Reflex in Heart. The bradycardia noted, unless due to chemical stimulation as mentioned above, was a reflex through the vagus, the impulse being transferred to it in the medulla by intersegmental nerves which picked up the stimuli in the lower segments of the cord and carried them upward from either the sacral or from the lower thoracic and upper lumbar sympathetic nerves.
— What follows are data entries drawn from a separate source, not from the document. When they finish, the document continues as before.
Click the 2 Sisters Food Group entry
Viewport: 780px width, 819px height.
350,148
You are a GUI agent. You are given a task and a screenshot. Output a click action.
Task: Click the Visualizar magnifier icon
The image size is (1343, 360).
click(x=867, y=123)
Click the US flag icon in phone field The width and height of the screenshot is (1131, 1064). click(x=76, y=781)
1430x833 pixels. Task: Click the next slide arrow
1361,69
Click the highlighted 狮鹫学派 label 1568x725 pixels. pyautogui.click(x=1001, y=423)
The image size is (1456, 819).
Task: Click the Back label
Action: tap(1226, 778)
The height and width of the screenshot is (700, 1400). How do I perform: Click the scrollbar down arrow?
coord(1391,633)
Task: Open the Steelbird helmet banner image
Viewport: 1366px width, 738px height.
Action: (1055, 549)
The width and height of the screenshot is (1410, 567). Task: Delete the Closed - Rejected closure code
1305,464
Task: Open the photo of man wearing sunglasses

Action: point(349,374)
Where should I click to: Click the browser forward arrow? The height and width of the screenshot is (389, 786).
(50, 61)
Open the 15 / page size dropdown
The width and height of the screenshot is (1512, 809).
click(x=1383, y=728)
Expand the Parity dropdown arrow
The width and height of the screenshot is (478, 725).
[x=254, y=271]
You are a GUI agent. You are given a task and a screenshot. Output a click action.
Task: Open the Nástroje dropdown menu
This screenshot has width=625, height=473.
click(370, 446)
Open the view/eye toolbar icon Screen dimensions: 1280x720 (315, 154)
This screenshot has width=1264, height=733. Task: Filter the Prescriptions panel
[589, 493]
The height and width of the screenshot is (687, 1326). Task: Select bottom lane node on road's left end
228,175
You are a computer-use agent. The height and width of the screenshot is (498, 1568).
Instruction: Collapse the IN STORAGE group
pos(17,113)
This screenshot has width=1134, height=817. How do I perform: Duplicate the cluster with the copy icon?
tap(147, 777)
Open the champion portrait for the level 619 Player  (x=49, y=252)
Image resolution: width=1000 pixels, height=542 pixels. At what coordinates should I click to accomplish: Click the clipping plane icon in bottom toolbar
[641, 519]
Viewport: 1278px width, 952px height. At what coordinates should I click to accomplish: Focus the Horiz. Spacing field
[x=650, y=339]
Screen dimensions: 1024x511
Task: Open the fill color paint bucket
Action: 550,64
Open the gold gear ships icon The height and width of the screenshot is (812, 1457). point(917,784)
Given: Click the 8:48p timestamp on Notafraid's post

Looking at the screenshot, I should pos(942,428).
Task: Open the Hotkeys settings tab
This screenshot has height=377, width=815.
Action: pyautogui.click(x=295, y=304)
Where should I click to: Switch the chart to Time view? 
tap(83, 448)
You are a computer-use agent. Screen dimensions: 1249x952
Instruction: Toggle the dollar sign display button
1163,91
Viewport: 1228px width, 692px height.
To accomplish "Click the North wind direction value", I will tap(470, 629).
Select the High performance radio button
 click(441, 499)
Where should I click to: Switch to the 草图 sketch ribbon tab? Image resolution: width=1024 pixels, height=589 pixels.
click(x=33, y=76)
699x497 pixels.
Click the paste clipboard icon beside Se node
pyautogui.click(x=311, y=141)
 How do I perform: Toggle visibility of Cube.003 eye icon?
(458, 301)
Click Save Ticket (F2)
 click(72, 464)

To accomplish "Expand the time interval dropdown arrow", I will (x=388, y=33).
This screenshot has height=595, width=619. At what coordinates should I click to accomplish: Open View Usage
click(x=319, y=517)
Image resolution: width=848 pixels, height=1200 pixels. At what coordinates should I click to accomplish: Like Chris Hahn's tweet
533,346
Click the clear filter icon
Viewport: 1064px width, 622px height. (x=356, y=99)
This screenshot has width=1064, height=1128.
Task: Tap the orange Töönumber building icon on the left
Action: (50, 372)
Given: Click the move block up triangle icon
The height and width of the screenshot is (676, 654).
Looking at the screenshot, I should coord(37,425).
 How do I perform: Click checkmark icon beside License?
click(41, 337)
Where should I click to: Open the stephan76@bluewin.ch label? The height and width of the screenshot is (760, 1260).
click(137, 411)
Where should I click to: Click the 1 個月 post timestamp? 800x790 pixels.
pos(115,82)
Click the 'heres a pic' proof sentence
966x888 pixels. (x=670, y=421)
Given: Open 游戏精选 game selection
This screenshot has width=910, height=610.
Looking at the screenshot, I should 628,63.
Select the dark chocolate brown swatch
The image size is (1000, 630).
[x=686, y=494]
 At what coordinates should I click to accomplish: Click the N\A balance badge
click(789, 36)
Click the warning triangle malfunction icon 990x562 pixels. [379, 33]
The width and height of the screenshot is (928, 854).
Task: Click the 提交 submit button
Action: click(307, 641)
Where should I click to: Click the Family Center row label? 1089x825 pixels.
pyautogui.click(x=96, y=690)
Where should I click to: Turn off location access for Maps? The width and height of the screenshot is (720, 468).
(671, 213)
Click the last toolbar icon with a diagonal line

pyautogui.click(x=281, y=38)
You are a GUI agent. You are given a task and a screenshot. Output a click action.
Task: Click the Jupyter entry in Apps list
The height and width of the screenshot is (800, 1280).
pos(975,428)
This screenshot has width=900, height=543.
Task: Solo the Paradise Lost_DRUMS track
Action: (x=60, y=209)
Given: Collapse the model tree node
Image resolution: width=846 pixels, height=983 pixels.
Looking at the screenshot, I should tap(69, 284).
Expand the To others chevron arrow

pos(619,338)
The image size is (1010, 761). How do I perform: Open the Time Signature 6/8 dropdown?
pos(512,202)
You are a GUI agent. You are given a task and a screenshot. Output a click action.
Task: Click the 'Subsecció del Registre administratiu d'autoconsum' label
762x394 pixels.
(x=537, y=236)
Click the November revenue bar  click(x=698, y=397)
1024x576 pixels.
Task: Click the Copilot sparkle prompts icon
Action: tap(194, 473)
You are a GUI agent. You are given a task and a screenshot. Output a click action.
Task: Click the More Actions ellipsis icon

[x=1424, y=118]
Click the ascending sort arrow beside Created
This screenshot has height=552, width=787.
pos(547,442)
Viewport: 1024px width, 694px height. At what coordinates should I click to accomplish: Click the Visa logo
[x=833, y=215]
Reflex bradycardia is not infrequently found in tuberculosis, in gastric ulcer and in infections of the bowel, liver and gallbladder.
Summary
- An attempt is made to explain in terms of vegetative neurology the major symptoms personally experienced in recurrent attacks of diverticulitis.
- I have attempted to show by this analysis how the vegetative nervous system integrates and correlates action in different parts of the body, and how the normally submerged reflexes which are present but not in the field of consciousness in conditions of health may disturb function and produce symptoms when they are exaggerated by the inflammatory process of disease.
- The various reflexes and referred sensory changes which manifested themselves during the illness are described and as far as possible ascribed to the afferent and efferent neurons which were responsible for their production.
- The method by which a chronically inflamed viscus may produce recurrent pain when no active inflammation is present is discussed in connection with the subject of recurrent sensory phenomena. It is pointed out that whenever a viscus is chronically inflamed there is more or less permanent injury produced in the path of sensory expression leading from that viscus, as a result of which pain or other sensory phenomena are thereafter produced upon a minimum of irritation. Such sensations are apt to occur whenever an extra amount of strain is thrown on the patient’s physiologic adaptive mechanism. They come with tiring, worry, other illness, seasonal changes, changes in weather, and in women they are often associated with the menstrual period.
- The reflex in the hyperalgesic area noticed on taking of food explains the complaints of patients which are met so often when there is some inflammatory reaction in the intestinal tract, such as appendicitis, ulcer of stomach or intestine, and tuberculosis of the bowel. As soon as food enters the stomach pain is felt in the area in which it is referred from the inflamed organ.